I’d like to train only several rows of a linear layer (the linear layer is a classification head on top of BERT for multi-label classification, and I’d like to only train the head further for 10 labels). I tried the following:
model.classifier.weight[other_labels_indices,:].requires_grad = False model.classifier.bias[other_labels_indices].requires_grad = False
In other words, I’d like to freeze the parameters of the classifier for the “other labels”, which already have good performance, and only train the parameters corresponding to the labels that are currently underperforming.
However, this gave me the following warning:
RuntimeError: you can only change requires_grad flags of leaf variables. If you want to use a computed variable in a subgraph that doesn't require differentiation use var_no_grad = var.detach().
I then tried the following:
However, it seems that these parameters are still being updated. Am I doing something wrong?
I am afraid you won’t be able to do that.
The “requires_grad” property is associated with the whole Tensor. And cannot be set for subsets.
You have a few approaches here:
- Compute the gradient for the full layer and then zero-out the gradients before doing the optimizer update
- If your optimizer still update the value when there is 0 gradient, then it is simpler to store the original value of the rows you want to save. Then do the full gradient computation and update with the optimizer and then write back the rows that you didn’t want changed.
- The last option is to have a different Tensor (that is going to be your Parameter) that contains all the rows that you want learnt.
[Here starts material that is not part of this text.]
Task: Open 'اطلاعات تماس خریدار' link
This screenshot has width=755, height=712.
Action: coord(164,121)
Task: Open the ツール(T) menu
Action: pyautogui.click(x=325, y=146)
And at every forward, write this Tensor into a bigger Tensor that also contains the frozen entries. And do training with that.
Thanks! I tried the first approach and it seems to work.
Hi, I’m in a similar situation. These approaches work well, but they seem to be very slow.
My solution was to manually program the gradient descent, but it seems a bit limited, and wanted to use optimizers to use more advanced gradient descent algorithms.
Using the optimizer and zeroing the gradients of all the parameters I don’t want to update takes twice the time it used to take, and also I’ve done some tests and I think the part that takes long to run is actually zeroing all the gradients.
Actually, I was able to solve this.
Instead of zeroing the gradient of all gradients using a for loop, now I do it with a matrix multiplication on GPU, and now it’s much faster.
Now I basically do
weights.grad = torch.mm(matrix, weights.grad)
where the matrix is a matrix full of 0s and some 1s on specific positions to keep the gradients of the parameters I want.